Teks Bacaan:

· · · ·

Zaman liberal mengakibatkan penetrasi ekonomi yang masuk lebih dalam lagi ke dalam kehidupan masyarakat Indonesia, terutama di Jawa. Penduduk pribumi di Jawa mulai menyewakan tanah-tanah mereka kepada pihak swasta Belanda untuk dijadikan perkebunan-perkebunan besar. Berkembangnya perkebunan-perkebunan tersebut memberikan peluang kepada rakyat Indonesia untuk bekerja sebagai buruh perkebunan. Selain itu juga penetrasi di bidang eksport import tekstil yang mematikan kegiatan kerajinan tenun di Jawa. Perkembangan pesat perkebunan-perkebunan teh, kopi, tembakau, dan tanaman-tanaman perdagangan lainnya berlangsung antara 1870-1885. Selama masa ini mereka mampu meraup keuntungan yang besar dari penjualan barang-barang ini di pasar dunia.

Perkembangan Ekonomi Hindia Belanda pada Masa Liberal

Kaum liberal berharap bahwa dengan dibebaskannya kehidupan ekonomi dari segala campur tangan pemerintah serta penghapusan segala unsur paksaan dari kehidupan ekonomi akan mendorong perkembangan ekonomi Hindia Belanda. Cita-cita mereka ini ternyata tercapai, ditandai dengan perkembangan industri-industri sangatlah pesat. Dengan Undang-Undang Agraria 1870 para pengusaha Belanda dan Eropa dapat menyewa tanah dari pemerintah atau penduduk Jawa untuk membuka perkebunan-perkebunan besar.

Industri-industri perkebunan yang mengalami perkembangan pesat adalah perkebunan gula dan tembakau, yang merupakan barang perdagangan ekspor paling penting dari Hindia Belanda pada waktu itu. Dengan tersedianya modal dalam jumlah yang besar, maka perkebunan-perkebunan gula dan perkebunan-perkebunan lainnya dapat mengimpor mesin dan perlengkapan lainnya untuk meningkatkan produktivitas.

· · · ·

Bahan yang Disediakan:
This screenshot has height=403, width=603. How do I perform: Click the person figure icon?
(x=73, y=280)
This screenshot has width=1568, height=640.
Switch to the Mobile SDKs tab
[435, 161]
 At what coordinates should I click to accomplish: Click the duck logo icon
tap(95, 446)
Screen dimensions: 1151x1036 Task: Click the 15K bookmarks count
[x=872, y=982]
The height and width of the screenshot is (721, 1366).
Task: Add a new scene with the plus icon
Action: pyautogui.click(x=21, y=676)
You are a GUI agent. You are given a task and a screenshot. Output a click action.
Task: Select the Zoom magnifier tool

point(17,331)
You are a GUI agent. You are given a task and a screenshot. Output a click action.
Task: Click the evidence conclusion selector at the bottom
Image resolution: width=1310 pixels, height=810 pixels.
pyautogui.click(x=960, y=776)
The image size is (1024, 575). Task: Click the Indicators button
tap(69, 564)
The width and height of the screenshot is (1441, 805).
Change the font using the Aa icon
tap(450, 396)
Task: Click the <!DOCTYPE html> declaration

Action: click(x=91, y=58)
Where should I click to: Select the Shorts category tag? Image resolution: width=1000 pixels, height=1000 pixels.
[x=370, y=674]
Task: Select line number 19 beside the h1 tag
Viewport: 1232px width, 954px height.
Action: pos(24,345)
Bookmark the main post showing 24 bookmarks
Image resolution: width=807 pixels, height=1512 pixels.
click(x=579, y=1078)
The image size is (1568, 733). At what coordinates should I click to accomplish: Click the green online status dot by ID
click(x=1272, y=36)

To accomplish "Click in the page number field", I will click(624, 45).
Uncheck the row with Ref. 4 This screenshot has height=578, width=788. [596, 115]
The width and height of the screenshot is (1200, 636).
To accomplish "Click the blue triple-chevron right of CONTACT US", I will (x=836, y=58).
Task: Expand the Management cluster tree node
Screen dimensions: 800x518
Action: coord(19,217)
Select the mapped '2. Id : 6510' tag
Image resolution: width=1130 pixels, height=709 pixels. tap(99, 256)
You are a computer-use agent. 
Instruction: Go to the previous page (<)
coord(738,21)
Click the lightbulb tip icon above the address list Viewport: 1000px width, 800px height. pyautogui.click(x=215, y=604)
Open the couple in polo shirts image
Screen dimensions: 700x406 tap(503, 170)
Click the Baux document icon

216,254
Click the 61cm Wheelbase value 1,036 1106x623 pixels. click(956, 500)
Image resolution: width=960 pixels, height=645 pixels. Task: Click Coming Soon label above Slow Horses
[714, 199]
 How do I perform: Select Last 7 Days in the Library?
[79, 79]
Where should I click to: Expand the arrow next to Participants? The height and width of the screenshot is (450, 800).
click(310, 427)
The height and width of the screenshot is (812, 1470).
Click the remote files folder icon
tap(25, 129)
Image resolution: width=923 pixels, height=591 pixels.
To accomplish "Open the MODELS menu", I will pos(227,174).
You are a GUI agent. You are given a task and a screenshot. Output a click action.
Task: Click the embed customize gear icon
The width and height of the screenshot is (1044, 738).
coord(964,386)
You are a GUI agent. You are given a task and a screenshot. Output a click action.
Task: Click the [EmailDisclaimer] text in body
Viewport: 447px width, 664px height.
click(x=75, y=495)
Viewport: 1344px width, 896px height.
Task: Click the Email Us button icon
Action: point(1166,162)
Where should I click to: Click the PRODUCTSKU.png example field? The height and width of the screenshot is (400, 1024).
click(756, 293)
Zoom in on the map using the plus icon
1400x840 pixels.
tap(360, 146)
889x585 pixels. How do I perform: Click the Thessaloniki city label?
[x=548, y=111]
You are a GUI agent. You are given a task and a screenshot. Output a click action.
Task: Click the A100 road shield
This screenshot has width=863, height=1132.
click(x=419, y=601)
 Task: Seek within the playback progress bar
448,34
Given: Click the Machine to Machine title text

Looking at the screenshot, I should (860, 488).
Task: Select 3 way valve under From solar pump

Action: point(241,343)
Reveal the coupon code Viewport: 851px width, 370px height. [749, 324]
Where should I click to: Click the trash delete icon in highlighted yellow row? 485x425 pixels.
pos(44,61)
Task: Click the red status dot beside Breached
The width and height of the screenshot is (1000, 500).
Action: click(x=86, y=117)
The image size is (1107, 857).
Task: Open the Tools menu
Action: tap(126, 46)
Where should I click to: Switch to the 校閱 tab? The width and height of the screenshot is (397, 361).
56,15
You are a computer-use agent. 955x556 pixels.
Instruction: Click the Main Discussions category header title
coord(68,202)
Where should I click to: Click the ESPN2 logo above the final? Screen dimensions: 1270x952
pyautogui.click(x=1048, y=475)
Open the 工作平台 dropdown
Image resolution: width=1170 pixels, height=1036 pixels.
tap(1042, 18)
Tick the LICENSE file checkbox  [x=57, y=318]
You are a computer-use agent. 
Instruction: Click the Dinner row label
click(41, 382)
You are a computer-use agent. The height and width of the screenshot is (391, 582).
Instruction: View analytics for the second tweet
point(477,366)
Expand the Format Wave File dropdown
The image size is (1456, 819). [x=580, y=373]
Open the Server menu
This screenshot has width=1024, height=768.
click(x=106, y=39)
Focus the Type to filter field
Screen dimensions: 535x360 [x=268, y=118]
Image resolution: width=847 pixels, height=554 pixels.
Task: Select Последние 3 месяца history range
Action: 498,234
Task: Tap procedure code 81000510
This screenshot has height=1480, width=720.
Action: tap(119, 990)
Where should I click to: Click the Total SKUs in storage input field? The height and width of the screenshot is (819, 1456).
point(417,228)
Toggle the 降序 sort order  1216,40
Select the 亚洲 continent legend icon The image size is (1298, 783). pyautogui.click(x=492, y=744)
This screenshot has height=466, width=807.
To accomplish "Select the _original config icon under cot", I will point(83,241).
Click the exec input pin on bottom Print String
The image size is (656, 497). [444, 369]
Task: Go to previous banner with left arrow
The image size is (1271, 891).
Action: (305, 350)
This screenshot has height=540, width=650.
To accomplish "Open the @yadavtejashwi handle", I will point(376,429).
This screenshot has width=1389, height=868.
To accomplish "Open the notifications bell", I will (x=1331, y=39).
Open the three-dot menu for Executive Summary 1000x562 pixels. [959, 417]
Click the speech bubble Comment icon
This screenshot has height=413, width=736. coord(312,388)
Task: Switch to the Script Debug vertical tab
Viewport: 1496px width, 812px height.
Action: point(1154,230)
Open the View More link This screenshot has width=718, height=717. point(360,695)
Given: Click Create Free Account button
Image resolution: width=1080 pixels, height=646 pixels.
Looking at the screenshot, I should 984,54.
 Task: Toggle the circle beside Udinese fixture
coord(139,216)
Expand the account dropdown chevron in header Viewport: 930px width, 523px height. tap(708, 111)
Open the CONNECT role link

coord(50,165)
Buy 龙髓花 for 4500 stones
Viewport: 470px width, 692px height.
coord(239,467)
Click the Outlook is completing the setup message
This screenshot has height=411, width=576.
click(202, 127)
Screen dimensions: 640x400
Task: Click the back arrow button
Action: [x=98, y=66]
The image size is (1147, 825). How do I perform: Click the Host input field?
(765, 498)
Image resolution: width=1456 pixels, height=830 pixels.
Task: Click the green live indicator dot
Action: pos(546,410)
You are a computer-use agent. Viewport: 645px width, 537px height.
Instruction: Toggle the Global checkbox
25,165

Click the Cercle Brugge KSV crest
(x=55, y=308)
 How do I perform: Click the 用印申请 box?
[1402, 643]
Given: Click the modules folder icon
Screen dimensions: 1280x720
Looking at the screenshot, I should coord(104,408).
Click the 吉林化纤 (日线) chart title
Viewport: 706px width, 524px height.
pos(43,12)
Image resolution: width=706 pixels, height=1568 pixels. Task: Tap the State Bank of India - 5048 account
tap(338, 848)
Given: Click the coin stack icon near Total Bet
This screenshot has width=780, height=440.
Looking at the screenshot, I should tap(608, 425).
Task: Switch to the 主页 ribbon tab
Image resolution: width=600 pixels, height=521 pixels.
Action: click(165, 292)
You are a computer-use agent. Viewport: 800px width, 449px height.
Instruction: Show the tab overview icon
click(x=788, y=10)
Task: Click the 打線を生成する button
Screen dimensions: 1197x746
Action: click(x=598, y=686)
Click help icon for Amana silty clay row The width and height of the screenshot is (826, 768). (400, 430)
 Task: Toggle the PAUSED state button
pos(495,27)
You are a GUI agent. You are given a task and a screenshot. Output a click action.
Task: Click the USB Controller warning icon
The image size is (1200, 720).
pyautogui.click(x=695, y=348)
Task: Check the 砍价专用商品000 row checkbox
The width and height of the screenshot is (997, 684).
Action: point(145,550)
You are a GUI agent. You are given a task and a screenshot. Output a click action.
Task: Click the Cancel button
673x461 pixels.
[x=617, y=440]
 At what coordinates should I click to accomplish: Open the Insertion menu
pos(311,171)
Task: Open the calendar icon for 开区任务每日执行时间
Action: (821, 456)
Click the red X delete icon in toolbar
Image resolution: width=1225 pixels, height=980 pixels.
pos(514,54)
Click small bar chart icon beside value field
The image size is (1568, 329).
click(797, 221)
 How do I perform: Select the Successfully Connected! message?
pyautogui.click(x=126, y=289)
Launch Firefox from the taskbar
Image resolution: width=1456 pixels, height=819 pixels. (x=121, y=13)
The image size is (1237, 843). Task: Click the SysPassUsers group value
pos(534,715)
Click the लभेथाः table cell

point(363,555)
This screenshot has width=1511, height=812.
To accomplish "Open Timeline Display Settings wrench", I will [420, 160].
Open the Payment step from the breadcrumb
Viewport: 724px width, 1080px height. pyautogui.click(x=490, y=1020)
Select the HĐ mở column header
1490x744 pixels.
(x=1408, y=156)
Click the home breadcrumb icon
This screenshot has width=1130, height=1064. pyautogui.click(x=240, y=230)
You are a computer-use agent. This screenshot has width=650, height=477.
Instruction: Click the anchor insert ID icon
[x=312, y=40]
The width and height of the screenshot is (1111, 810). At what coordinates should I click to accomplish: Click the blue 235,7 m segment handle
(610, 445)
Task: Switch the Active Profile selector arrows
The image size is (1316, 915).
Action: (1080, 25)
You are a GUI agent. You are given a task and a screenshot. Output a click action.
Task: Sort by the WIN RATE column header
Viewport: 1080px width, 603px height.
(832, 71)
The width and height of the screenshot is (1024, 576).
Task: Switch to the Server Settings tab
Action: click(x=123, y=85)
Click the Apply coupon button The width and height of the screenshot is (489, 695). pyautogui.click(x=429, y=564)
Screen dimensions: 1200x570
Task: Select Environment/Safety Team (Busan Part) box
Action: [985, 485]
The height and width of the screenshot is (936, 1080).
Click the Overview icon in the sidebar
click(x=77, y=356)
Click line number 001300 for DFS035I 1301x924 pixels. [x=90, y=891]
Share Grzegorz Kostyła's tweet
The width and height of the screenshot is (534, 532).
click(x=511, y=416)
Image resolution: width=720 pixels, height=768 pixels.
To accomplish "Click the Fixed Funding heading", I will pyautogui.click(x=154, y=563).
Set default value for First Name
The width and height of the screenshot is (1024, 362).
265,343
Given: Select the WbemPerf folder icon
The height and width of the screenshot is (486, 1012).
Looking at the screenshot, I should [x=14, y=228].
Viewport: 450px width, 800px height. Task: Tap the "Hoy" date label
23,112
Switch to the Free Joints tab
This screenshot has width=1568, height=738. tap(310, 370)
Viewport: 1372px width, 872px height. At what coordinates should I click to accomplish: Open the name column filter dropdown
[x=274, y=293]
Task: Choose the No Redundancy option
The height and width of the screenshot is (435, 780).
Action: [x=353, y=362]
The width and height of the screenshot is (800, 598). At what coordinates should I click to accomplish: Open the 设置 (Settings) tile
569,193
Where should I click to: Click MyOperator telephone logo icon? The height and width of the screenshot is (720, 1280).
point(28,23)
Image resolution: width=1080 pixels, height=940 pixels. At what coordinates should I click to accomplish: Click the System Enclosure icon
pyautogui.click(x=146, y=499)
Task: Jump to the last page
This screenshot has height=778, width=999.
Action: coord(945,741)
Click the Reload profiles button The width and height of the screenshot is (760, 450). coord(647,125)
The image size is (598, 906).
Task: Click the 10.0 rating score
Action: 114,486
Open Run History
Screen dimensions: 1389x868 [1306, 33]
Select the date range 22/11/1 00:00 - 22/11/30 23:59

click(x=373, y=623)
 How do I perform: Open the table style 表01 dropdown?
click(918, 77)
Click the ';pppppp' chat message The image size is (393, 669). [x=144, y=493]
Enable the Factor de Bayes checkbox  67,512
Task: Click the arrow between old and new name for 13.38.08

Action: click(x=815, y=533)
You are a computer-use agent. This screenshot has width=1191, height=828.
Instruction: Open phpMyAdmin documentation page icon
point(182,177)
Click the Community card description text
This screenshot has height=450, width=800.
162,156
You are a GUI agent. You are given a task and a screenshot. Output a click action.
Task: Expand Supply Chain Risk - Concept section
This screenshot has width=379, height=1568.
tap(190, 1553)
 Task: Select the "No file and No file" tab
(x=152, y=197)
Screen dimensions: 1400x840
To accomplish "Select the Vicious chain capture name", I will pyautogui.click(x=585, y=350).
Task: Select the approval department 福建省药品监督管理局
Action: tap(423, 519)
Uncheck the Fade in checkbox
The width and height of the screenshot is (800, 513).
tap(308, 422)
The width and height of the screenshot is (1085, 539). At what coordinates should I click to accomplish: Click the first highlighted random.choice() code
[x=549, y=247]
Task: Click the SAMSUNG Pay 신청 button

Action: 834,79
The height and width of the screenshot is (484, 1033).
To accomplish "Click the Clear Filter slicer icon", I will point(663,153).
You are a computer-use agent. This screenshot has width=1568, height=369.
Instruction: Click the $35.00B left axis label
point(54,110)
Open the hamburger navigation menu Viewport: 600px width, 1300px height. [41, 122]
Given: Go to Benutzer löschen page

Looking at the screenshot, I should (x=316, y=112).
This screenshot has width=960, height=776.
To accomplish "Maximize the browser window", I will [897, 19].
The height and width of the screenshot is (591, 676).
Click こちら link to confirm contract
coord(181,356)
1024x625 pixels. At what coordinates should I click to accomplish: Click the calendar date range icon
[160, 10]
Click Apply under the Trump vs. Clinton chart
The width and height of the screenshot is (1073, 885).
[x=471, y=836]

· · · ·

Tugas dan Latihan:
1 – Menurut teks tentang ekonomi Hindia Belanda masa liberal, pada kurun tahun berapa perkebunan teh, kopi, tembakau, dan tanaman perdagangan lainnya berkembang pesat?
2 – Perbarui bagian teks tentang ekonomi masa liberal yang dimulai pada "Zaman liberal mengakibatkan" dan berakhir pada "di pasar dunia.", dengan mengganti "tekstil" menjadi "kain".
3 – Tuliskan lanjutan teks tentang perkembangan ekonomi Hindia Belanda pada masa liberal, dimulai setelah kalimat terakhirnya.
Entri-entri di atas tidak digunakan dalam tugas apa pun.

Hasil Akhir:
1 – Perkembangan pesat itu berlangsung antara 1870-1885.

2 –
Zaman liberal mengakibatkan penetrasi ekonomi yang masuk lebih dalam lagi ke dalam kehidupan masyarakat Indonesia, terutama di Jawa. Penduduk pribumi di Jawa mulai menyewakan tanah-tanah mereka kepada pihak swasta Belanda untuk dijadikan perkebunan-perkebunan besar. Berkembangnya perkebunan-perkebunan tersebut memberikan peluang kepada rakyat Indonesia untuk bekerja sebagai buruh perkebunan. Selain itu juga penetrasi di bidang eksport import kain yang mematikan kegiatan kerajinan tenun di Jawa. Perkembangan pesat perkebunan-perkebunan teh, kopi, tembakau, dan tanaman-tanaman perdagangan lainnya berlangsung antara 1870-1885. Selama masa ini mereka mampu meraup keuntungan yang besar dari penjualan barang-barang ini di pasar dunia.

3 –
Perluasan area dan kemajuan teknis perkebunan gula ini mengakibatkan kenaikan produksi yang pesat. Pada tahun 1870 luas tanah di pulau Jawa yang ditanami gula seluas 54.176 bahu, sedang pada 1900 telah meningkat menjadi seluas 128.301 bahu. Kemudian produksi gula juga meningkat yakni dari 2.440.000 pikul pada tahun 1870, di tahun 1900 menjadi 12.050.544 pikul. (A. Daliman, 2017: 50)

Perkebunan teh juga mengalami perkembangan yang pesat, terutama pasca dilakukan penanaman teh Asam. Perkebunan tanaman ekspor lainnya yang mengalami produksi pesat adalah tembakau. Pada masa liberal, para pengusaha mendirikan perkebunan-perkebunan tembakau di sekitar Besuki, Jawa Timur. Selain di Besuki, para pengusaha juga mendirikan perkebunan tembakau di Deli, dimulai sejak tahun 1863 yang dipelopori oleh Nienhuys, yang dalam kurun waktu yang relatif singkat dapat mengembangkan dan meningkatkan produksi tembakau Hindia Belanda. Perkebunan-perkebunan tanaman perdagangan lainnya yang mengalami perkembangan pesat selama masa liberal adalah teh, kopra, dan kina.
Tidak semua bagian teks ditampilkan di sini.